Nous serions tous d’accord pour examiner vos premiers rapports, mais il faudrait que vous repassiez par la case départ, parce qu’il y a ici quelques erreurs à éviter, que vous n’auriez pas commises si vous aviez consulté le « manuel du parfait écrivain », distribué dans le hall de l’entrée, en face des revues hebdomadaires.
Tout d’abord, il faudrait trop écrire pour ne plus avoir qu’à choisir dans une masse de brouillons mal rangés, au hasard du moyen avec lequel l’écriture choisit de se rappeler à l’ordre, par un titre, par exemple, ou par le moyen irrationnel grâce auquel une partie a été oubliée dans un dossier où elle n’aurait jamais dû être classée, comme par une vulgaire négligence administrative, sans évoquer les carnets accumulés ressemblant à des listes de courses, les sauvegardes multiples, désormais là-bas, ailleurs, les versions 1, les versions 2, les versions 3, les versions lambda.
Dès lors, il n’y aurait plus de panne d’inspiration, et personne ne vous attendrait au tournant.
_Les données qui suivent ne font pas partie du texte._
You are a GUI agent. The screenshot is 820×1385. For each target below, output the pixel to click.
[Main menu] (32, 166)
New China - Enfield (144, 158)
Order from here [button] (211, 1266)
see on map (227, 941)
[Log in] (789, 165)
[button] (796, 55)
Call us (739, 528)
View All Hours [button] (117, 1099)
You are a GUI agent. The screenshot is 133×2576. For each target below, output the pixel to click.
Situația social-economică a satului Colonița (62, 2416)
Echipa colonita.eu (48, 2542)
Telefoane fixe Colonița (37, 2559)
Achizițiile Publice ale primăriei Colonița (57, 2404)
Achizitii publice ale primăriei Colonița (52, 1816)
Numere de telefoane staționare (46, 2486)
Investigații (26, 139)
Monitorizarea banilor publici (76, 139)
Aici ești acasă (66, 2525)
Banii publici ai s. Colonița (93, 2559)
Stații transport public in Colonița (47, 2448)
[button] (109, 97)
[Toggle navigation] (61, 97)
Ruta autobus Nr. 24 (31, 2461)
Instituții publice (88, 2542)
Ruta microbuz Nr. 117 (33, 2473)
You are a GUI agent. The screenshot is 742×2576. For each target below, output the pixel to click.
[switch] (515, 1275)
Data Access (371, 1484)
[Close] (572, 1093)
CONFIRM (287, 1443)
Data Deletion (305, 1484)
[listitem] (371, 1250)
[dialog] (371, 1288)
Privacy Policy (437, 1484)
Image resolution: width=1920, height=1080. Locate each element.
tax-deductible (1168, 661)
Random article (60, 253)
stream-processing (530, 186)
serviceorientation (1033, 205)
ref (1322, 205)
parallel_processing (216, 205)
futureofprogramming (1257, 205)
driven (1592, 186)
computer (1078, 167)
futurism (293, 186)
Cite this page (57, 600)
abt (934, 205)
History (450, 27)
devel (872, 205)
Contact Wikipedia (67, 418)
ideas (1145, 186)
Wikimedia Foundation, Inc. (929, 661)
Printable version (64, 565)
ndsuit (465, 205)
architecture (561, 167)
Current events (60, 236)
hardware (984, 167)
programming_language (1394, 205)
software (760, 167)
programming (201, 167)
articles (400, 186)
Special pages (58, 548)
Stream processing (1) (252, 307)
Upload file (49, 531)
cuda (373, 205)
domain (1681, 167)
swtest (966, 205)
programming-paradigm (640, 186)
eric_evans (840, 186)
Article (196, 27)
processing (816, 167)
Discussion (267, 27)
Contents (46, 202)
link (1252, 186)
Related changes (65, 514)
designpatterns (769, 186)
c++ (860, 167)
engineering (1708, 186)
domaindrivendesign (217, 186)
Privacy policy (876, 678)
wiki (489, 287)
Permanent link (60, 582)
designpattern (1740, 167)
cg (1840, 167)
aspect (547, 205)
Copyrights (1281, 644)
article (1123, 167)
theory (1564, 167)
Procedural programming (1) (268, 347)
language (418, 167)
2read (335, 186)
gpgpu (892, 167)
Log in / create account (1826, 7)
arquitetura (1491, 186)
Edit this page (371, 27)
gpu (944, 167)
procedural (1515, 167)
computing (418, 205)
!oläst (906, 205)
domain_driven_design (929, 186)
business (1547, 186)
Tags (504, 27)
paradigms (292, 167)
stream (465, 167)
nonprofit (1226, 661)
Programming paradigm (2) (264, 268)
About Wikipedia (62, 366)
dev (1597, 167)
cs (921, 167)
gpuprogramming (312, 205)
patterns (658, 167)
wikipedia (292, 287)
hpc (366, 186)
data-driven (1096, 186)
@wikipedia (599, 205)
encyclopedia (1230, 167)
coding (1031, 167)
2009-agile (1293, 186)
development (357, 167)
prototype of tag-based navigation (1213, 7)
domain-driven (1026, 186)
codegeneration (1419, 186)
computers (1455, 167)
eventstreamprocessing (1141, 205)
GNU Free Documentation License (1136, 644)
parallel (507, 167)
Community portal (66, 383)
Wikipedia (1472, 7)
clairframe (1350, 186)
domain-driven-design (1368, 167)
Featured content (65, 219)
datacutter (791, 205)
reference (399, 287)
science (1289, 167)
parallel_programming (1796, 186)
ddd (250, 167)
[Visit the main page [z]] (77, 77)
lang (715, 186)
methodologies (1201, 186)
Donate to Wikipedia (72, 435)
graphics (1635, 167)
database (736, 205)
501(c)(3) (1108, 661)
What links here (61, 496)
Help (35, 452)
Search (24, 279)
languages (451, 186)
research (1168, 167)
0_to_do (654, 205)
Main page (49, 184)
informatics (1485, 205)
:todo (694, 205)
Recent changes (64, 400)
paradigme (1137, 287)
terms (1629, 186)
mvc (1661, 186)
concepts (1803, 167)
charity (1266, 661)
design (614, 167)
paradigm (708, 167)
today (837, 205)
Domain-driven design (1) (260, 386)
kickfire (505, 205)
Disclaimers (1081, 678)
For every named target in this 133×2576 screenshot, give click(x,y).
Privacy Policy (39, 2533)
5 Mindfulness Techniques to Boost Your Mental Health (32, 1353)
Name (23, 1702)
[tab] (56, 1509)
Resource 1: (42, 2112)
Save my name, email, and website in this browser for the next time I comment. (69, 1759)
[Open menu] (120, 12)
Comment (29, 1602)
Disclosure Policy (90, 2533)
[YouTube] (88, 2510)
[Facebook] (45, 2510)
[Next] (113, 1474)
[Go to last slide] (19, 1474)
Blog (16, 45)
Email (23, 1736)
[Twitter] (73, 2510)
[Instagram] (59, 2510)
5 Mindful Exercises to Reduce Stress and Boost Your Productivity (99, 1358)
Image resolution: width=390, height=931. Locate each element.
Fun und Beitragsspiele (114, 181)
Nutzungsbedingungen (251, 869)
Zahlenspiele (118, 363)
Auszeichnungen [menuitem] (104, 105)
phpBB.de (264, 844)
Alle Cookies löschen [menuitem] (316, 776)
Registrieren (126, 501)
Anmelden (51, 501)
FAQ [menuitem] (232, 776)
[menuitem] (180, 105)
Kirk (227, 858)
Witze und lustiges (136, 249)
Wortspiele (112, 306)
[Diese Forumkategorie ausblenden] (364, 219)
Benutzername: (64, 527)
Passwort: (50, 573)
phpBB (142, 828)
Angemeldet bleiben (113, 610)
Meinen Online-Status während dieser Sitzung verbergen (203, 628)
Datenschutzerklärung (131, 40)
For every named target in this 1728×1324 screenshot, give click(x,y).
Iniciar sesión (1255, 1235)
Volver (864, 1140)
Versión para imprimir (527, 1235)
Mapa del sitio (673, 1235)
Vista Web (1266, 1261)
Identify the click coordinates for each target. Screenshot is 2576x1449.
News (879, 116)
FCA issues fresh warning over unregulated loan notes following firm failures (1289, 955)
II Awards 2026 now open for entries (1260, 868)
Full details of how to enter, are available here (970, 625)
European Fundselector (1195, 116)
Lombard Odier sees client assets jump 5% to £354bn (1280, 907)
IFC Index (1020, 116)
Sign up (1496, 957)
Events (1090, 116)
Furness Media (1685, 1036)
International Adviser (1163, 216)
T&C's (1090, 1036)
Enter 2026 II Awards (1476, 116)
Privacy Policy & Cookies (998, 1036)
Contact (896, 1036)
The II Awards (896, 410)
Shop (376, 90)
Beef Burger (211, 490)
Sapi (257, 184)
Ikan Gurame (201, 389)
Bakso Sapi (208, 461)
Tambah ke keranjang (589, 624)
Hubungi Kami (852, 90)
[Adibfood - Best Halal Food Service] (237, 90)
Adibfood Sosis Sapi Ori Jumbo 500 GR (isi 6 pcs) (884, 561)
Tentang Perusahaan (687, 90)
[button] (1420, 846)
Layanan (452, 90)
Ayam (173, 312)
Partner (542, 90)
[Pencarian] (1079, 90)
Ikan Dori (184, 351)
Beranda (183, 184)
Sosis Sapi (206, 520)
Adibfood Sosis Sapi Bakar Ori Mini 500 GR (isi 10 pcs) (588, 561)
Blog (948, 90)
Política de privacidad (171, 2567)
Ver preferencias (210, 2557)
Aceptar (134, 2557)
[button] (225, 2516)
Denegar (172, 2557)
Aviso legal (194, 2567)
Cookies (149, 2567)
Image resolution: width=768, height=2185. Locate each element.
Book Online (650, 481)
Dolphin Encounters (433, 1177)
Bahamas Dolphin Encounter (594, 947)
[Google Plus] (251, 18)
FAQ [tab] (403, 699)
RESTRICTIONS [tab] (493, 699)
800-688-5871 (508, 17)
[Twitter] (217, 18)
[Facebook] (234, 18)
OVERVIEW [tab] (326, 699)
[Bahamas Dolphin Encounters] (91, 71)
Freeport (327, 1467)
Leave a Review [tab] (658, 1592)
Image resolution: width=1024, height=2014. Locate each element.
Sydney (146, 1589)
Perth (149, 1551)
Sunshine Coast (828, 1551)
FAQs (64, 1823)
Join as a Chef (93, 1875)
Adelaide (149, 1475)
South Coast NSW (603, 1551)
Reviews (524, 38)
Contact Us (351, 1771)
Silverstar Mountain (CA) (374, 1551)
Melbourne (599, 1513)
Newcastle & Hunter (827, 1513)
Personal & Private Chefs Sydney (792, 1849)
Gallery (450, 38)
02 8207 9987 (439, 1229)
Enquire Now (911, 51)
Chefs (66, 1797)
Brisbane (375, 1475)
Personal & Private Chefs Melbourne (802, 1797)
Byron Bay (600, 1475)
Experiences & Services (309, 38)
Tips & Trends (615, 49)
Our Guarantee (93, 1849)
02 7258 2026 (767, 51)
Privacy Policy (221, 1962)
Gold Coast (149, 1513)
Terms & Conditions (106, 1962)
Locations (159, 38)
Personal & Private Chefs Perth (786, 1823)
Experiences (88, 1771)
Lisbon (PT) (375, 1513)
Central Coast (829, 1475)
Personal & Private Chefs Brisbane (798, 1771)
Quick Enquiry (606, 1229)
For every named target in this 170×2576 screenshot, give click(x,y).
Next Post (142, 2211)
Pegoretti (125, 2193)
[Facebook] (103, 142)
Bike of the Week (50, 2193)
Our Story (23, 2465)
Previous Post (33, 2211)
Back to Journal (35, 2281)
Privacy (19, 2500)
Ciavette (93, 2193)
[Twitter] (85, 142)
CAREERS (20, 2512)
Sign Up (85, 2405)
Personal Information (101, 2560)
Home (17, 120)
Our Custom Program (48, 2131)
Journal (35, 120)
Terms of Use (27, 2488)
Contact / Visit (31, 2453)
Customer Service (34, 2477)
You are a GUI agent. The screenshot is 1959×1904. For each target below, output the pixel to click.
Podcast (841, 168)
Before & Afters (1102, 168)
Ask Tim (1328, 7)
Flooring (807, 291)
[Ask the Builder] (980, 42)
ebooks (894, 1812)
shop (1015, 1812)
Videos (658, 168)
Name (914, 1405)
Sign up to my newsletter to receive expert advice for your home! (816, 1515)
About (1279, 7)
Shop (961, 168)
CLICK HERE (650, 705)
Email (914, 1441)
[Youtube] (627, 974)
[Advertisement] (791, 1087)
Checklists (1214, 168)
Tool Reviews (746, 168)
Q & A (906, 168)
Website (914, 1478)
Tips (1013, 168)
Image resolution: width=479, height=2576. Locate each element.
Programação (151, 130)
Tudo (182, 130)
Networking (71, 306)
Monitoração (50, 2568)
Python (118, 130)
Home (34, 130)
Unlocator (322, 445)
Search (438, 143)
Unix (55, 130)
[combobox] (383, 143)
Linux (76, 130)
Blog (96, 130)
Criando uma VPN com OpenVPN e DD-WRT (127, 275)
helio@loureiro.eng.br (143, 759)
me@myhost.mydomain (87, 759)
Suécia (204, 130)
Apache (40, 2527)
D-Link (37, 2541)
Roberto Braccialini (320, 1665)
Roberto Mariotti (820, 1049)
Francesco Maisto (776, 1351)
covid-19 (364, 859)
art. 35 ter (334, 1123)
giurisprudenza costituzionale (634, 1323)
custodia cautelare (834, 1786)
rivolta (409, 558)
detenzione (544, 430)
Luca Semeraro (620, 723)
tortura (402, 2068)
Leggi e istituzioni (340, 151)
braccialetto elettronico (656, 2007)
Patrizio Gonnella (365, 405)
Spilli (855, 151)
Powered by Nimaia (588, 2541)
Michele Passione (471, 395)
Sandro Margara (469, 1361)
Il n’y aurait plus non plus cette angoisse permanente qui persiste à croire qu’une idée viendrait à s’échapper parce qu’elle n’est pas exploitée tous les jours jusqu’au bout. C’est une erreur, ça aussi, de jugement, et de débutant, que vous auriez évitée en lisant le manuel.
Il y aura bientôt trop, pour avoir le plaisir de ne plus avoir à développer, mais, au contraire, pour retirer, bêtement, tout ce qui ennuie, tout ce qui semble pénible, tout ce qui, au moment où un texte s’est écrit, vient là pour meubler le temps de celle ou celui qui l’écrit. C’est une sorte de distraction du sensible. Vous vouliez écrire dans le déductif, voilà donc ce que n’importe quel programme informatique aurait réussi à faire à votre place.
Et puis, nous ne sommes plus ni dans une même énergie, ni dans un même lieu. Chaque chose a sa place… Je serai toujours là pour vous rappeler l’au-delà-sujet du texte.
Des écritures en cours appellent d’autres écritures. Elles mûrissent grâce à des projets qui s’installent malgré l’espace indisponible. Elles s’imposent, et rien en vous ne pourra les exclure, surtout quand vous avez décidé, ici-même, que rien ni personne ne serait exclu.
Ce n’est pas seulement la question d’assumer. C’est aussi la question de remarquer comment des outils se sont préparés, comment ils se sont emplis de contenu. Bientôt, comme jamais, vous assisterez au grand bombardement que les agents de notre société encore jeune d’avoir été nouvellement créée ont projeté d’inscrire dans la continuité d’une nouvelle année d’existence pour non seulement tuer dans l’œuf les dictatures en gestation, mais en tuer l’idée-même dans toutes les essences de la pensée.
Et pendant que les robots brasseront, c’est bien vous, pour finir, qui en profiterez, dans la réalité. Alors oui, écrivez des rapports, mais, par pitié, mettez-y une once de poésie afin que vos écrits restent dans l’éternité.